The groups of people on the street were too loud, too large. What had, moments before, seemed a good-humored crowd of San Franciscans enjoying a weekend street fair now seemed a threatening mob. A man stumbled against her, and Violet gasped as if the contact had been an assault. I’m lost, she thought in sudden panic.
– PaperQuake by Kathryn Reiss
Violet Jackstone’s fear really gripped me as I read it. I’ve felt this way before… and I wasn’t lost. I’ve felt like this in a store or at a party. I deal with social anxiety. I don’t do well in groups of people, and the more they invade my personal space, the more unresponsive I become. Confronting so many in one setting overwhelms my natural tendency to want to get close and know what makes a person special. So I clam up. I don’t respond readily when someone addresses me. During one of these overload moments, I trip over the simplest conversations. It’s like my brain has hives.
I’ve been treating my anxiety for six months now, hoping I can learn to be more responsive. Now I’m more relaxed, and that seems to bring more opportunities into my life, more interaction, more—I hate to say it—drama. I was oblivious to a lot of it before. Is it insane that I kinda miss being oblivious? It was so much easier! Now I’m learning how to respond patiently to drama.
So I’m not the anxious introvert anymore. But I’m still an introvert! I’m pleased that being myself in groups is easier, but part of being myself means stepping out of the crowd and taking a breather. I’m not unhappy with being an introvert, I’m unhappy with the pressure put on me to react like an extrovert. It affects me when I am perceived as cold or dismissive, or undemonstrative, when I’m oftentimes trying to give the space I would want someone to give to me.

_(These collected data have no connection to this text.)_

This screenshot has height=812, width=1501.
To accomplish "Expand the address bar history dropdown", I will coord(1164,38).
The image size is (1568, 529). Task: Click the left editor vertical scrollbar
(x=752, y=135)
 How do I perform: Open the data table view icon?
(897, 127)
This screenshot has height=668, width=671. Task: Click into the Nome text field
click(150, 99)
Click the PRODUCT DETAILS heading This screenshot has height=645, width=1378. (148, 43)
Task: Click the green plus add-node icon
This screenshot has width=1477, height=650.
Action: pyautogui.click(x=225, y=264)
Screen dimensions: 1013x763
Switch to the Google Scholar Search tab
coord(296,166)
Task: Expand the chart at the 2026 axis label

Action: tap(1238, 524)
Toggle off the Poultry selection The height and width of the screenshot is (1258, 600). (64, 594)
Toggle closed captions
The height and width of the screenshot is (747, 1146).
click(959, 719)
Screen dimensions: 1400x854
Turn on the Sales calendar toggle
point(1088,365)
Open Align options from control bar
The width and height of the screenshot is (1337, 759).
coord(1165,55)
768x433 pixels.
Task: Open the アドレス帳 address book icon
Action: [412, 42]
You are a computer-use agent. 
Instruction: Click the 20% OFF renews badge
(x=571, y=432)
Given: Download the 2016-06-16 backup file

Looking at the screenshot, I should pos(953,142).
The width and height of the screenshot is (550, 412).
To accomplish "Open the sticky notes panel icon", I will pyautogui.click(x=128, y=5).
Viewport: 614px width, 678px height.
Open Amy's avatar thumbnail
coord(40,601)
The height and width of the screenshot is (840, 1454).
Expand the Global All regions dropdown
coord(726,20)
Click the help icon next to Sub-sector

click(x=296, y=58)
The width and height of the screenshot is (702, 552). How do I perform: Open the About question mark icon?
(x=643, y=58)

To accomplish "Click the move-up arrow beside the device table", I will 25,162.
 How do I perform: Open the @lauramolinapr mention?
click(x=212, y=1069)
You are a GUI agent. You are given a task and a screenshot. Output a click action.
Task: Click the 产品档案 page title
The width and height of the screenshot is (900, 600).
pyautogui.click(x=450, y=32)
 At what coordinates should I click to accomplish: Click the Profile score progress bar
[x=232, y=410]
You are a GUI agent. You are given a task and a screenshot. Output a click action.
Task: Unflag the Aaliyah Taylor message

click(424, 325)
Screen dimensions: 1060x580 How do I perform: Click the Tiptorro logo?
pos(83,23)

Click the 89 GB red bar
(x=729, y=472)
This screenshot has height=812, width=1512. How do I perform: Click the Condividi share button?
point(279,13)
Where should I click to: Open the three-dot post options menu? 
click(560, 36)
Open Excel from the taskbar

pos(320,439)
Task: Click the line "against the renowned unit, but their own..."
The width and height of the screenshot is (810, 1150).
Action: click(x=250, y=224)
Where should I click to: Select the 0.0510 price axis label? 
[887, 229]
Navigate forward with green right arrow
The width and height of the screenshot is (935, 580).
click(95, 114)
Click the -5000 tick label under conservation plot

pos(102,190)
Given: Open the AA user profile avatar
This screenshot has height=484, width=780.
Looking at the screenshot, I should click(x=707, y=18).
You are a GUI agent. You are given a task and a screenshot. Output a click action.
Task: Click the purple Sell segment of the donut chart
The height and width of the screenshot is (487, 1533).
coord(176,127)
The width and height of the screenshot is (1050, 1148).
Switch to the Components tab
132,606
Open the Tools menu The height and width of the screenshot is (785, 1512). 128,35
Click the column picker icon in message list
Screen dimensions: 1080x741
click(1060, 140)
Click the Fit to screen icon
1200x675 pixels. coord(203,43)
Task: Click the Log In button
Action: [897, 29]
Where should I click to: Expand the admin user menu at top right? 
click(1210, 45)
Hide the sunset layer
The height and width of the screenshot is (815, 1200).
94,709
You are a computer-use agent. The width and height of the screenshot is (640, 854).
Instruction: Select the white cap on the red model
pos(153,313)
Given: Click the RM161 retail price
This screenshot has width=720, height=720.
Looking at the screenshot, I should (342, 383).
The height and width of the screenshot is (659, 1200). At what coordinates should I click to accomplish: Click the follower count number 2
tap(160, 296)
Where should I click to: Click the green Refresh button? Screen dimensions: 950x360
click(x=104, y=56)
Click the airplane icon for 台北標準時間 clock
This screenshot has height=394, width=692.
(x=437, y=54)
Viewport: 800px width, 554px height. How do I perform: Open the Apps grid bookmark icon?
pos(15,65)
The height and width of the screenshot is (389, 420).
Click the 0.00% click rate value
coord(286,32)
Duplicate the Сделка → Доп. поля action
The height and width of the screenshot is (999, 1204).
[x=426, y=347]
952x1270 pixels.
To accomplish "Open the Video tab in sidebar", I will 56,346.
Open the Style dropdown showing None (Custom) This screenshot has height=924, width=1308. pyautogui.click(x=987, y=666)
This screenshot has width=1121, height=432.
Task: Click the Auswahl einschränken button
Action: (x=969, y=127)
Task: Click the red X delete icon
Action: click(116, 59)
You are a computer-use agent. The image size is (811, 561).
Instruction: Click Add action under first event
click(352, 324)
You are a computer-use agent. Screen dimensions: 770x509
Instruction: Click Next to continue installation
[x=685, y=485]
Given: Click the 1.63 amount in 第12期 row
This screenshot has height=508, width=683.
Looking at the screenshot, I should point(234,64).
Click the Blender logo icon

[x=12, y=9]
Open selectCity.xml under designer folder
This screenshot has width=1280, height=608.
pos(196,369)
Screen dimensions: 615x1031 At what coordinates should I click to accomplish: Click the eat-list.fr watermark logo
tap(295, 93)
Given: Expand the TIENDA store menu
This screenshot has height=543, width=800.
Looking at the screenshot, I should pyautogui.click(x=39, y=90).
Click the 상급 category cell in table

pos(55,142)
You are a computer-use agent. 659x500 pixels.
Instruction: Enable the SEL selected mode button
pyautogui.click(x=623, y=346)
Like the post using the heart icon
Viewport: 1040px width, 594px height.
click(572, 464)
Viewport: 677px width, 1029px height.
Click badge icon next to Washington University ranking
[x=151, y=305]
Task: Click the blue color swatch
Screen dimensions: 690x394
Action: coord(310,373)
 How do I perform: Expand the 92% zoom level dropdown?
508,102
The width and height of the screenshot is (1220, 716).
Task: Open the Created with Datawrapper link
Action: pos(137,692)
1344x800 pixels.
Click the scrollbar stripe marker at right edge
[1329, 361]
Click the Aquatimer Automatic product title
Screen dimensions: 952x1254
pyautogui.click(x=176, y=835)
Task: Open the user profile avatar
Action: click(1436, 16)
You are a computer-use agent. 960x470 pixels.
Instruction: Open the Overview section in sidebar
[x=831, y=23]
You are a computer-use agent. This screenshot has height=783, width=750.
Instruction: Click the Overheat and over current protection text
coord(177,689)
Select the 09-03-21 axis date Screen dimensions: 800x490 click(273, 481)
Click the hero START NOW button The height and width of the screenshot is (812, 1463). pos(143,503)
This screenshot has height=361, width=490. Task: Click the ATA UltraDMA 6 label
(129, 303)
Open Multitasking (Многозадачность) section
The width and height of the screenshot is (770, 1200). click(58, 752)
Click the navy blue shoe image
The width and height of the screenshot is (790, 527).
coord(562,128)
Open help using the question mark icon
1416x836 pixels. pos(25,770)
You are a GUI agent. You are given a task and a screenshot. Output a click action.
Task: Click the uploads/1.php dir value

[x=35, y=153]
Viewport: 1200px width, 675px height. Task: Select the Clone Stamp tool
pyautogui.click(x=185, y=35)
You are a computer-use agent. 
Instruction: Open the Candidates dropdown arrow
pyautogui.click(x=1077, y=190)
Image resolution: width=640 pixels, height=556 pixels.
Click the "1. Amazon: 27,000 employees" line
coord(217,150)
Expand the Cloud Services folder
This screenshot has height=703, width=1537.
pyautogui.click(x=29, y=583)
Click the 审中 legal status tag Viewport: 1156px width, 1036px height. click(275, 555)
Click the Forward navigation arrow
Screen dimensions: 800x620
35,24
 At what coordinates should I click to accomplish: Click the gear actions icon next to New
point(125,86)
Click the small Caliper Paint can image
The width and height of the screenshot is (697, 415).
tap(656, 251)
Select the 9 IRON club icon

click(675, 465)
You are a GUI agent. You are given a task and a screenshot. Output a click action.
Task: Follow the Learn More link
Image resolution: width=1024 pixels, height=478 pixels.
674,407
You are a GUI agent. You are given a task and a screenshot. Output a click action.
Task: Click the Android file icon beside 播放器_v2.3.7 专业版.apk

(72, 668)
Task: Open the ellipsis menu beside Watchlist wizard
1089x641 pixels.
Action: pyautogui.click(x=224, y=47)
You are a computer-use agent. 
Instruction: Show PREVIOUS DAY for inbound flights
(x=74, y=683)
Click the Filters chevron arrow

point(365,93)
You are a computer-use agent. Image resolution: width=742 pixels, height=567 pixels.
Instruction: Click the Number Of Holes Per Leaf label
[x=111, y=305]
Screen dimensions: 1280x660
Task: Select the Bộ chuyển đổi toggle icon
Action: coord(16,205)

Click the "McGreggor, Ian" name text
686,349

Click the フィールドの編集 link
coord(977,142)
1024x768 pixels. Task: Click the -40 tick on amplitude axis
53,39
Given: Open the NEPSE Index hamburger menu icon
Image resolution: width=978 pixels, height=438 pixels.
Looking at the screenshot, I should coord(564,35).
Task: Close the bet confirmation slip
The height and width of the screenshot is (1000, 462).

In the book PaperQuake, Kathryn Reiss writes about thinking laterally, connecting the dots in a different configuration than the conclusions we jump to. She isn’t discussing human interaction, but I think it’s great thought to carry over. It means giving each person the benefit of the doubt. I shouldn’t interpret someone’s actions according to my experiences or my personality. I want to make thoughtful decisions about how I relate to those I love and am learning to love more deeply. Then the crowd stops being a crowd and becomes a great big family.